2010 SIGMOD Best Paper Award
FAST: Fast Architecture Sensitive Tree Search on Modern CPUs and GPUs
Changkyu Kim (Intel Corporation), Jatin Chhugani (Intel Corporation), Nadathur Satish (Intel Corporation), Eric Sedlar (Oracle Corporation), Anthony Nguyen (Intel Corporation), Tim Kaldewey (Oracle Corporation), Victor Lee (Intel Corporation), Scott Brandt (University of California, Santa Cruz), Pradeep Dubey (Intel Corporation)
This paper presents FAST, a layout for an in-memory binary tree index that is well-suited for state-of-the-art CPU and GPU architectures.

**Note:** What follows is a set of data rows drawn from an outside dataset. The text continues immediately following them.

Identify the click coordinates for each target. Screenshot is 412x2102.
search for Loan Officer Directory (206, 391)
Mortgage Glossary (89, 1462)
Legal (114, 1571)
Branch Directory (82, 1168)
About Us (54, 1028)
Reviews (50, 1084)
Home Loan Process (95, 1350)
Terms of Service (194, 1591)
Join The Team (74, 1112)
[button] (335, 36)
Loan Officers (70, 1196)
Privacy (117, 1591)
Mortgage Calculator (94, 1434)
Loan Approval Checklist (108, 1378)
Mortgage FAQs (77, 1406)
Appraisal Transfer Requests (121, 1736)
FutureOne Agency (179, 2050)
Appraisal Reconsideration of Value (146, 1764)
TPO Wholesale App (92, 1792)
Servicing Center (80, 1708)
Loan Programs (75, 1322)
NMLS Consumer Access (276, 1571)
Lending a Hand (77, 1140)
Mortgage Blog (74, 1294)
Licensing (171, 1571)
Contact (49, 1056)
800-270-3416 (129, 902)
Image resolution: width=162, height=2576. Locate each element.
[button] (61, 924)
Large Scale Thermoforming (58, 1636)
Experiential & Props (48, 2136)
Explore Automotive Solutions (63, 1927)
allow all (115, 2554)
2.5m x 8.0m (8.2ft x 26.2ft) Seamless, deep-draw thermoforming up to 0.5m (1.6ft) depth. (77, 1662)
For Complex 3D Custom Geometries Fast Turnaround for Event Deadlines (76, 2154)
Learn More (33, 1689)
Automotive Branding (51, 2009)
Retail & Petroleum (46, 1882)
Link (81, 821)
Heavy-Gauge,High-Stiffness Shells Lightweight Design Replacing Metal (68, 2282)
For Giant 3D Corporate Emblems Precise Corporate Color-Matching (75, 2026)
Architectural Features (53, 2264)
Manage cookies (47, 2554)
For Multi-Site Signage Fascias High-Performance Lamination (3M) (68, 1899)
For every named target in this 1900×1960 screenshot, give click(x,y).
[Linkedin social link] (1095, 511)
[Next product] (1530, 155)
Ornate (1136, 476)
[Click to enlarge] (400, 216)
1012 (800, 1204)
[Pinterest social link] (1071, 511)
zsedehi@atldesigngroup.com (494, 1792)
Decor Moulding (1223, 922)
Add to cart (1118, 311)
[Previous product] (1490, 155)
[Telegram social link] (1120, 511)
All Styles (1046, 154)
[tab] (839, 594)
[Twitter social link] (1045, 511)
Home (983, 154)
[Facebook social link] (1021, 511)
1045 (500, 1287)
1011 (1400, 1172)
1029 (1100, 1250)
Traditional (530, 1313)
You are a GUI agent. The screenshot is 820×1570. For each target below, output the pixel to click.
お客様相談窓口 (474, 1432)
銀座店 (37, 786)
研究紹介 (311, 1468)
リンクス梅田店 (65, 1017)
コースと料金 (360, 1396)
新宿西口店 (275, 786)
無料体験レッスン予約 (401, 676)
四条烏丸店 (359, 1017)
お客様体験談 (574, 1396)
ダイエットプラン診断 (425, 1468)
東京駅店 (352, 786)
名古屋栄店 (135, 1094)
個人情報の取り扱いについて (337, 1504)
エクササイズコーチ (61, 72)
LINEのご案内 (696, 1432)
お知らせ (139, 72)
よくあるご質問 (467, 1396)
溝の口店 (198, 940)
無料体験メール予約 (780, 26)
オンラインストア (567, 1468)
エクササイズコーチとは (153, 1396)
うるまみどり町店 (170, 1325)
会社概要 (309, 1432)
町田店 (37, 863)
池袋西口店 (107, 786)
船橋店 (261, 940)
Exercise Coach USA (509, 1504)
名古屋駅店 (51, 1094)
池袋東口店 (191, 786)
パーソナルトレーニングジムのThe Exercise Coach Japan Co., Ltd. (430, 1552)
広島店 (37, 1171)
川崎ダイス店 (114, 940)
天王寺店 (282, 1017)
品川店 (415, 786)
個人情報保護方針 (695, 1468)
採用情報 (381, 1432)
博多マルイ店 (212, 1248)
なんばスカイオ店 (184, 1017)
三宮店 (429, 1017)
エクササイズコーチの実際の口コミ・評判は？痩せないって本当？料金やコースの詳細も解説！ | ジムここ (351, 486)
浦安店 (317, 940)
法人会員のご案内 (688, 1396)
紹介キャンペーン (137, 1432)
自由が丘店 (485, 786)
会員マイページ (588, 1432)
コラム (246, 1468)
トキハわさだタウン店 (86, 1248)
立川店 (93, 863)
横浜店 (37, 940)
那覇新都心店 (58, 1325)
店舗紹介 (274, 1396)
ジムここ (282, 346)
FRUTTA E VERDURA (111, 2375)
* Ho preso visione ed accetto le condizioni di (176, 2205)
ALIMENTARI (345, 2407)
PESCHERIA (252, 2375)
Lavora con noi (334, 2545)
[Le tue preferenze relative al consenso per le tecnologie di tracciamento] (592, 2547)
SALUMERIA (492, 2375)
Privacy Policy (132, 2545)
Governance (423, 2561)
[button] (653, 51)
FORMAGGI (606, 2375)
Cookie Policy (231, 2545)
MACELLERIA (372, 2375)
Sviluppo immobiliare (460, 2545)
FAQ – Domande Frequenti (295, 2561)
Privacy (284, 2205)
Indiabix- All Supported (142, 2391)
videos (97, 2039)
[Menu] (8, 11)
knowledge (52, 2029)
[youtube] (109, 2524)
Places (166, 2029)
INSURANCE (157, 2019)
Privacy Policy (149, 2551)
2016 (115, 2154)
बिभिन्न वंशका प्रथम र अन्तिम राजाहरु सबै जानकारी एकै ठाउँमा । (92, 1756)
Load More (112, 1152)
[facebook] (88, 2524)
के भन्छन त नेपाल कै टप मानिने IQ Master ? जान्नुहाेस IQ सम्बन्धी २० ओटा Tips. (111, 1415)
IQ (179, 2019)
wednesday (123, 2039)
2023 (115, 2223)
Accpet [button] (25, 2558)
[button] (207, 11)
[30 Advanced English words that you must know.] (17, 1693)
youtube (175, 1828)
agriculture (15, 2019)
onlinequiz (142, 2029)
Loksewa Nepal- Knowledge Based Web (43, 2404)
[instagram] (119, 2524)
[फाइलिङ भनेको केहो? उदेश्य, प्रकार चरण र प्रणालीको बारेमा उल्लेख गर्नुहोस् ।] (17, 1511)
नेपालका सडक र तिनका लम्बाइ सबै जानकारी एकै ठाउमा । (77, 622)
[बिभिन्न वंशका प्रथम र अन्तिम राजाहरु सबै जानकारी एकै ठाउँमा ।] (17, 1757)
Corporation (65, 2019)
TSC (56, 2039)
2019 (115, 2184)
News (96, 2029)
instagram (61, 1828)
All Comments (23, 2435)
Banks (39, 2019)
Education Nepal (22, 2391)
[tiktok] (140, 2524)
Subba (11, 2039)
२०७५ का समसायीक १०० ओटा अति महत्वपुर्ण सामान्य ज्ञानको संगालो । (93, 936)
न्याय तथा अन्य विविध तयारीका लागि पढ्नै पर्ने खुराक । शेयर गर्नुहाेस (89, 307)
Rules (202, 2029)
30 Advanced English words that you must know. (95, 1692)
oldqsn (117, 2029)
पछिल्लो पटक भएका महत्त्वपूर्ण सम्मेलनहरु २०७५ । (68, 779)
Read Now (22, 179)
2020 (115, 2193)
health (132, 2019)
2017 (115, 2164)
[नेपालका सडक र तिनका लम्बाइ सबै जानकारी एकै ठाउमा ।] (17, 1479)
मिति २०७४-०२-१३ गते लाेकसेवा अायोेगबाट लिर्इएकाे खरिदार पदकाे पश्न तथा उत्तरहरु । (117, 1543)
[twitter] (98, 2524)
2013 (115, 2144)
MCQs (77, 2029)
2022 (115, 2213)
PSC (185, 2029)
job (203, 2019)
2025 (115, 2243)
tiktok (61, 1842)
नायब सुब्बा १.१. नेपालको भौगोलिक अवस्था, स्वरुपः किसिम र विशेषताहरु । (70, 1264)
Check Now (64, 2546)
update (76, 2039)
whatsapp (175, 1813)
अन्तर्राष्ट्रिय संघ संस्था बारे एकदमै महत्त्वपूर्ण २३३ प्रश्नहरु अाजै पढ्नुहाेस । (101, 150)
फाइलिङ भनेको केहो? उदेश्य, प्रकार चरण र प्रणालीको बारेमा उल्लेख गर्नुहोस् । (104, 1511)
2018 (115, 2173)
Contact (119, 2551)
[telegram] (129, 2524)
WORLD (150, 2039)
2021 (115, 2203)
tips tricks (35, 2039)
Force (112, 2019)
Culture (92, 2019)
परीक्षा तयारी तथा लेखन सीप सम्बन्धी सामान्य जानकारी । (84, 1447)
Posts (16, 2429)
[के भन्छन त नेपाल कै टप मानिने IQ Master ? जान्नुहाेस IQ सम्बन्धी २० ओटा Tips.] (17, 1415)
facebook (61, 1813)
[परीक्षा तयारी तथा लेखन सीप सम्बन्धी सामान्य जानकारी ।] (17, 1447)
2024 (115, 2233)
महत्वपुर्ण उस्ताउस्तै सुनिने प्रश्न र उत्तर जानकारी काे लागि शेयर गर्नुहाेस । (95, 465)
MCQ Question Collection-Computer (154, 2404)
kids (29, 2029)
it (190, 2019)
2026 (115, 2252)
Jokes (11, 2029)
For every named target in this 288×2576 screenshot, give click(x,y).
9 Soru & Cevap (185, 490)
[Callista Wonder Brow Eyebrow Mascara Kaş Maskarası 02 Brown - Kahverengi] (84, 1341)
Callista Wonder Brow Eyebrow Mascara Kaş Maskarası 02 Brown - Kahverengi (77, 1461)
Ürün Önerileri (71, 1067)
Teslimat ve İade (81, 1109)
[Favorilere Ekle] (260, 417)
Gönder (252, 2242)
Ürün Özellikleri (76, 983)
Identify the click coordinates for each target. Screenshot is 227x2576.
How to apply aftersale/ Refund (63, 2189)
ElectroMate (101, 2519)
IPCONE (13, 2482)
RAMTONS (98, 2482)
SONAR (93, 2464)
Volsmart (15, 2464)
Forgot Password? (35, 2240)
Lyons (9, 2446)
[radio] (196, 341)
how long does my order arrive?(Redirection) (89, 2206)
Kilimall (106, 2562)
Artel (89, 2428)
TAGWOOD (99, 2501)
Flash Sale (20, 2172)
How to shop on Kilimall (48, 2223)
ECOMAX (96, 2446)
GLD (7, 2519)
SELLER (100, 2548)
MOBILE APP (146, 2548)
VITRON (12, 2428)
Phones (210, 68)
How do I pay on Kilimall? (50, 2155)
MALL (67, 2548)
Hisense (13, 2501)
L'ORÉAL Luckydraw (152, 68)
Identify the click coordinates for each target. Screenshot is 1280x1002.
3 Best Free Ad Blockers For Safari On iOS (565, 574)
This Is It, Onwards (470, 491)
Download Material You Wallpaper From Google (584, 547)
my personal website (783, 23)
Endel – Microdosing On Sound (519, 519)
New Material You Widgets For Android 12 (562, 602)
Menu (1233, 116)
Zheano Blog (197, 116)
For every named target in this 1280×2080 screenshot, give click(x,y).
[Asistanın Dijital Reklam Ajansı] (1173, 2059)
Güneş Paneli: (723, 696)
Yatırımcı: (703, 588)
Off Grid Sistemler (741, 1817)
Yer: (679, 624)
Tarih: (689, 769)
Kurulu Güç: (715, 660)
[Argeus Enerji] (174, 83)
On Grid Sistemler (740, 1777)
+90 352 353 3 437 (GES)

The layout and associated search methods take advantage of SIMD instructions and thread-level parallelism (TLP). FAST also accounts
for cache-line sizes and hides cache-miss and TLB-miss latency by processing many outstanding queries simultaneously (with software
pipelining and TLP). The paper shows that with all these optimizations, search on GPU is compute bound and search on a CPU is
bandwidth bound. To optimize the latter further, the paper presents a key-compression scheme, which also takes advantage of SIMD
instructions, to alleviate bandwidth limits and handle larger keys. Experiments show how CPU and GPU perform on trees with different
sizes, how many concurrent queries are needed to achieve their peak throughput, and how compression can improve search performance. This paper is an excellent research contribution that provides an end-to-end system design and associated algorithms and techniques to develop a complete solution that leverages the underlying hardware architecture. Given the modular structure of the overall design, the solution can easily be adapted to future architectures.